[Dataset entries]
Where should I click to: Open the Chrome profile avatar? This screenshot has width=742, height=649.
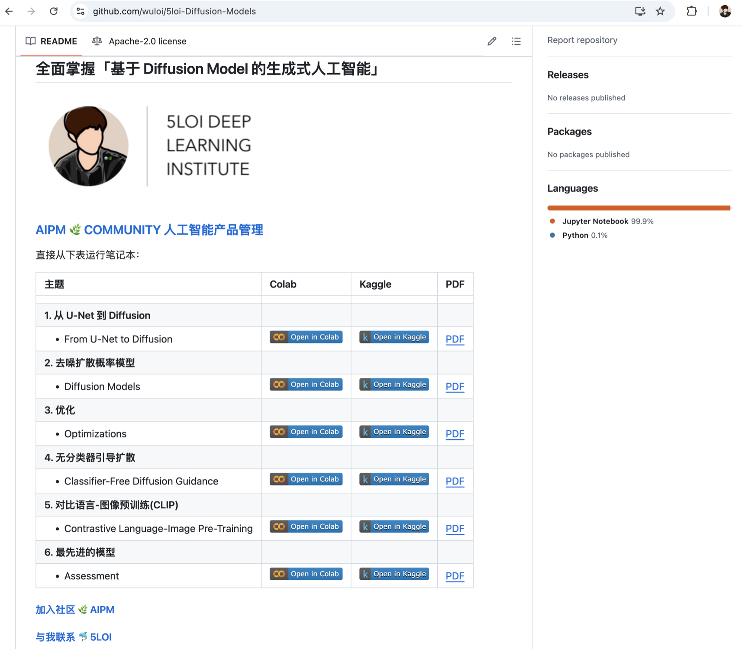coord(725,11)
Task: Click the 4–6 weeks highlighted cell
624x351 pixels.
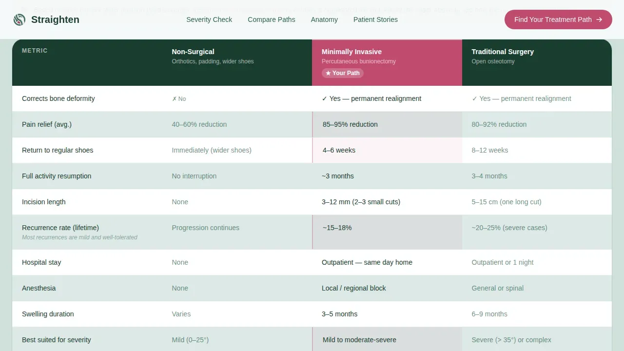Action: point(387,150)
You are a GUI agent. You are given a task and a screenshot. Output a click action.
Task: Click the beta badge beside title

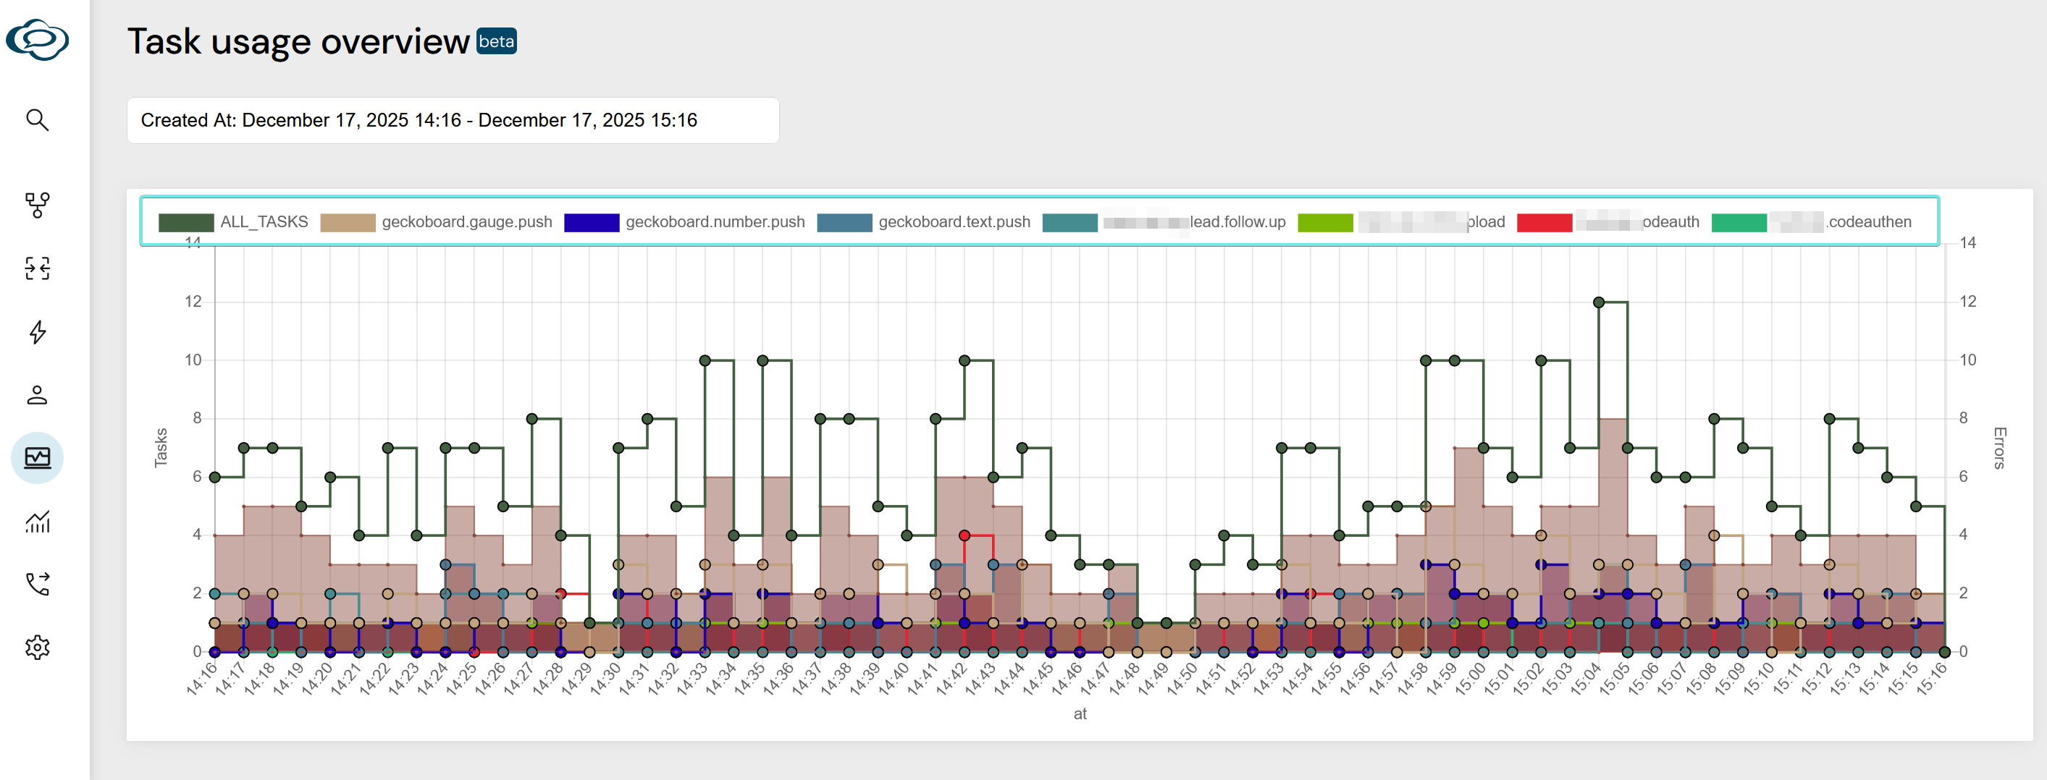point(496,41)
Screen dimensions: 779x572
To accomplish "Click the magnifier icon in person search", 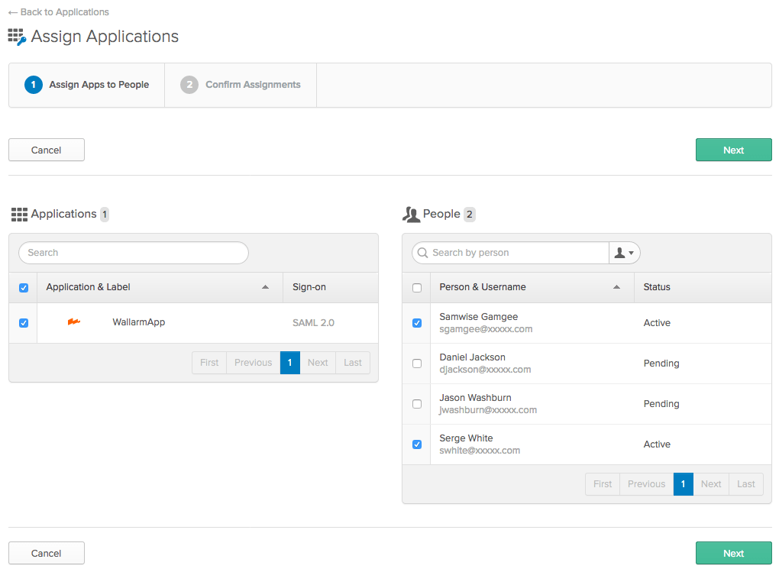I will point(422,253).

**What is needed:** Starting at the first line of the records above, set down each line exactly through the one that holds "Screen dimensions: 779x572". Omit pictures.

**Solution for this task:**
Where should I click to: Open the Chrome profile avatar? This screenshot has width=742, height=649.
coord(725,11)
Task: Click the 4–6 weeks highlighted cell
624x351 pixels.
Action: point(387,150)
You are a GUI agent. You are given a task and a screenshot. Output a click action.
Task: Click the beta badge beside title

point(496,41)
Screen dimensions: 779x572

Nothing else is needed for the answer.